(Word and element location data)

++++

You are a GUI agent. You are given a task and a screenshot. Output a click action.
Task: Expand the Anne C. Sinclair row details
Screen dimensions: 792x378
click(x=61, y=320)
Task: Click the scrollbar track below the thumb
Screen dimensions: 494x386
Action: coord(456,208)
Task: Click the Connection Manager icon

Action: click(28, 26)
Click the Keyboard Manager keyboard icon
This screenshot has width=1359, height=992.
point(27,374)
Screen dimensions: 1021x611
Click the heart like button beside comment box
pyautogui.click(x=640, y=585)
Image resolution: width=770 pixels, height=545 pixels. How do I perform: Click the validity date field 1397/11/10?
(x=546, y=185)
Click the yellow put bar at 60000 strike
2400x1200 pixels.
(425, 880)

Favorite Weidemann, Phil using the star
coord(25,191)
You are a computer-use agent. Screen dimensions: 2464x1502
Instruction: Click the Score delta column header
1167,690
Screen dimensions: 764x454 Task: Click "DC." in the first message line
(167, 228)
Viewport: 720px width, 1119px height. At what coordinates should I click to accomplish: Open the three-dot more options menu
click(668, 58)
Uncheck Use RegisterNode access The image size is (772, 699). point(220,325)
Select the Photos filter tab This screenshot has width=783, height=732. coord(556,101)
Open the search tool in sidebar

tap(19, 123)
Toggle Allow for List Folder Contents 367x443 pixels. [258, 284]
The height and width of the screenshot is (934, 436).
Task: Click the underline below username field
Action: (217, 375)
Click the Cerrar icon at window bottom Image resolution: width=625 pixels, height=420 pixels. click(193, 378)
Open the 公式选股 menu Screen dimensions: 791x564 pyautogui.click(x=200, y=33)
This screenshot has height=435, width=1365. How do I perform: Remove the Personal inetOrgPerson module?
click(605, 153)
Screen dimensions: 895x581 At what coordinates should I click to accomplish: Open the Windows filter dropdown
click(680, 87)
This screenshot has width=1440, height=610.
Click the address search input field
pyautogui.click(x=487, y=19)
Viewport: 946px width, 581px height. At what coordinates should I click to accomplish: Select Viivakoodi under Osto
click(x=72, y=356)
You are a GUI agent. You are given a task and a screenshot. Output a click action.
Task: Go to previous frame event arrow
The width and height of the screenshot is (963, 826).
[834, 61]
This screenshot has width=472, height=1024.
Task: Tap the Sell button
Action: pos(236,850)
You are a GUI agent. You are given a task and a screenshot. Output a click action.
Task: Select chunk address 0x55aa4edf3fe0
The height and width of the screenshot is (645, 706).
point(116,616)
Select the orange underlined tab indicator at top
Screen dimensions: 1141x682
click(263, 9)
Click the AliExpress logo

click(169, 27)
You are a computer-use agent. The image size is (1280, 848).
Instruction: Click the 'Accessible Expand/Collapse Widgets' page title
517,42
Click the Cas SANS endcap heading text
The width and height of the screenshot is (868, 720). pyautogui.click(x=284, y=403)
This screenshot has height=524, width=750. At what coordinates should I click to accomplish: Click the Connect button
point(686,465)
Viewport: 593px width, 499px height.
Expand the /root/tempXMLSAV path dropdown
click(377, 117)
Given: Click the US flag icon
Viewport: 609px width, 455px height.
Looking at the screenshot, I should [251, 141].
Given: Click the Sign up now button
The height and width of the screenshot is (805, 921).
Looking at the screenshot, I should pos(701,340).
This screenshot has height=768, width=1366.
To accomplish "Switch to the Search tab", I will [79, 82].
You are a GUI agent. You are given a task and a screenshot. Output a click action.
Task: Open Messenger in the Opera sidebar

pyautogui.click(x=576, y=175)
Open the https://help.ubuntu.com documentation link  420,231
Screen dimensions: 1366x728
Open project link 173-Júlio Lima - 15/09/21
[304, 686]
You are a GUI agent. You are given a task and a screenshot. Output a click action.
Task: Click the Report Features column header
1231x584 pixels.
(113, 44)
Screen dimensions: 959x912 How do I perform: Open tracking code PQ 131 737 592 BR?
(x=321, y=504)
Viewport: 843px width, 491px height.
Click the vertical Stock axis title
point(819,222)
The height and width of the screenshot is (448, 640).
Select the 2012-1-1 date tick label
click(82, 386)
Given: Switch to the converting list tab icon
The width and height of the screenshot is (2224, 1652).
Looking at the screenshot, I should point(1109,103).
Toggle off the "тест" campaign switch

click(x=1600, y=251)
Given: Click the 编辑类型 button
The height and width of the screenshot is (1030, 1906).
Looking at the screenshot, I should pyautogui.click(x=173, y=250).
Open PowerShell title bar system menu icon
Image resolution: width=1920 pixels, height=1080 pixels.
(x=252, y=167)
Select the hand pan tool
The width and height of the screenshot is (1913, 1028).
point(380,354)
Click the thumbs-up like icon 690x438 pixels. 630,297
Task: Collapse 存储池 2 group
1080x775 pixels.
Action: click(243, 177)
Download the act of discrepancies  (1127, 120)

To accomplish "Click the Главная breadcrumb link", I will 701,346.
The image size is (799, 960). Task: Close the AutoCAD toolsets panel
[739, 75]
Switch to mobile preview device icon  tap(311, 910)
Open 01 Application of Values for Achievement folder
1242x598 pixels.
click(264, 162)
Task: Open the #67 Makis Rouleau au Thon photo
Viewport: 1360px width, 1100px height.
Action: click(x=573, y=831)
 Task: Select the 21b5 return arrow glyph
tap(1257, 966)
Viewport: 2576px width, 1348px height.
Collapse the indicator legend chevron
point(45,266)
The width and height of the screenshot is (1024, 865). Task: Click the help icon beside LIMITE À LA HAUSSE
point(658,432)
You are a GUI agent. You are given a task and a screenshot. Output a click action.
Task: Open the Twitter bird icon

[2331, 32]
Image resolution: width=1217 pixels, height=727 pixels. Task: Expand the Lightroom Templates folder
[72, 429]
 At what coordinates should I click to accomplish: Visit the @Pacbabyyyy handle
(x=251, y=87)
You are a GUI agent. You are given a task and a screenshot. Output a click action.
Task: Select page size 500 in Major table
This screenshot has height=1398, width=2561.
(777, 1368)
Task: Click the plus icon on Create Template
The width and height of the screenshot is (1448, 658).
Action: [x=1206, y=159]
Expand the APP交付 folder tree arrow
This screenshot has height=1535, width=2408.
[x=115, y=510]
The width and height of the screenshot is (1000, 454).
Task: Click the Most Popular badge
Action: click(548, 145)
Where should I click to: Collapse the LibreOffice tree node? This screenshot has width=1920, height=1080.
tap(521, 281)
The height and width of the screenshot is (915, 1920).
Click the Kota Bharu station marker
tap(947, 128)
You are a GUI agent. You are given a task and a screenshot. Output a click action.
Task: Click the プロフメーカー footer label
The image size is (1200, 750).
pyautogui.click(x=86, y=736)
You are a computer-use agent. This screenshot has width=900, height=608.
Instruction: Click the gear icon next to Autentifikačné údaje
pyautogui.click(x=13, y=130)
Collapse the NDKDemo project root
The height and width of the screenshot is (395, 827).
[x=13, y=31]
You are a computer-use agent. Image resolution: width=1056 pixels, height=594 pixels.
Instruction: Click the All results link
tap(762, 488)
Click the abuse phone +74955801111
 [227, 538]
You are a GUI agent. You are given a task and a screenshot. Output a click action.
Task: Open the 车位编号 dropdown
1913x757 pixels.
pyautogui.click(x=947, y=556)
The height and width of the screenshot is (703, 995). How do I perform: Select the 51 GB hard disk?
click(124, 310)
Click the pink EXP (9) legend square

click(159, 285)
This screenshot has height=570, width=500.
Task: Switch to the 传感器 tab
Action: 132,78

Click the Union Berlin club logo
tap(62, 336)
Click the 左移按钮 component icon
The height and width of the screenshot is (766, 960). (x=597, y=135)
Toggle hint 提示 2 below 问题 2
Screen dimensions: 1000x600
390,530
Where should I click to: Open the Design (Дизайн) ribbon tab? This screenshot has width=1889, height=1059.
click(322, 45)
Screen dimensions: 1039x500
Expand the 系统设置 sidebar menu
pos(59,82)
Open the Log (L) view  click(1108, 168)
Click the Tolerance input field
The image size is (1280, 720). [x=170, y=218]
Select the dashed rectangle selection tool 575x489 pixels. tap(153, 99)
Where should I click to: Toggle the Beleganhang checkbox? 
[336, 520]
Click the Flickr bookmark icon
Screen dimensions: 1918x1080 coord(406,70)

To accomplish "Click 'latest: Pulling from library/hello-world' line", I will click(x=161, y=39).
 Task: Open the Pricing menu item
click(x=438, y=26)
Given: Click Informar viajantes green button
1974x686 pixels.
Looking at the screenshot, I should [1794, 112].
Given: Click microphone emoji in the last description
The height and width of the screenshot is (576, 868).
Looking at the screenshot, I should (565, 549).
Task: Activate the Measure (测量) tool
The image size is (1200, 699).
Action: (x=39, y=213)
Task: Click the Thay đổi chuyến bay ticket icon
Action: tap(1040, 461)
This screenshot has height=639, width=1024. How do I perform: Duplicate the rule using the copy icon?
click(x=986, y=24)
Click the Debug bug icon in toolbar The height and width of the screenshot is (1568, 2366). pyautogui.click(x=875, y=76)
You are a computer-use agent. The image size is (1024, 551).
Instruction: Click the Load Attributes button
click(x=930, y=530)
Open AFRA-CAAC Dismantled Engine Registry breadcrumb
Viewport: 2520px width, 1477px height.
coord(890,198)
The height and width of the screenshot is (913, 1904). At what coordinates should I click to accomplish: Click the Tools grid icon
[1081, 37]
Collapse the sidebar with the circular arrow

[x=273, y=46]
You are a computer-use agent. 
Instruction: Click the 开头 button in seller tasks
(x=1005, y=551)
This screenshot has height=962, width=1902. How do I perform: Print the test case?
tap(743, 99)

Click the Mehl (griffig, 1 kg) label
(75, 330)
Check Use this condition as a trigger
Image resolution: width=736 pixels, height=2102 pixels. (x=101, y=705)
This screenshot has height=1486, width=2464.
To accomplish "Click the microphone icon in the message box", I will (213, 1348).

++++

**Work to do:**
Copy the data word for word, from the start through the line that contains "Click the Cerrar".

**Exercise answer:**
You are a GUI agent. You are given a task and a screenshot. Output a click action.
Task: Expand the Anne C. Sinclair row details
Screen dimensions: 792x378
click(x=61, y=320)
Task: Click the scrollbar track below the thumb
Screen dimensions: 494x386
Action: coord(456,208)
Task: Click the Connection Manager icon

Action: click(28, 26)
Click the Keyboard Manager keyboard icon
This screenshot has width=1359, height=992.
point(27,374)
Screen dimensions: 1021x611
Click the heart like button beside comment box
pyautogui.click(x=640, y=585)
Image resolution: width=770 pixels, height=545 pixels. How do I perform: Click the validity date field 1397/11/10?
(x=546, y=185)
Click the yellow put bar at 60000 strike
2400x1200 pixels.
(425, 880)

Favorite Weidemann, Phil using the star
coord(25,191)
You are a computer-use agent. Screen dimensions: 2464x1502
Instruction: Click the Score delta column header
1167,690
Screen dimensions: 764x454 Task: Click "DC." in the first message line
(167, 228)
Viewport: 720px width, 1119px height. At what coordinates should I click to accomplish: Open the three-dot more options menu
click(668, 58)
Uncheck Use RegisterNode access The image size is (772, 699). point(220,325)
Select the Photos filter tab This screenshot has width=783, height=732. coord(556,101)
Open the search tool in sidebar

tap(19, 123)
Toggle Allow for List Folder Contents 367x443 pixels. [258, 284]
The height and width of the screenshot is (934, 436).
Task: Click the underline below username field
Action: (217, 375)
Click the Cerrar icon at window bottom Image resolution: width=625 pixels, height=420 pixels. click(193, 378)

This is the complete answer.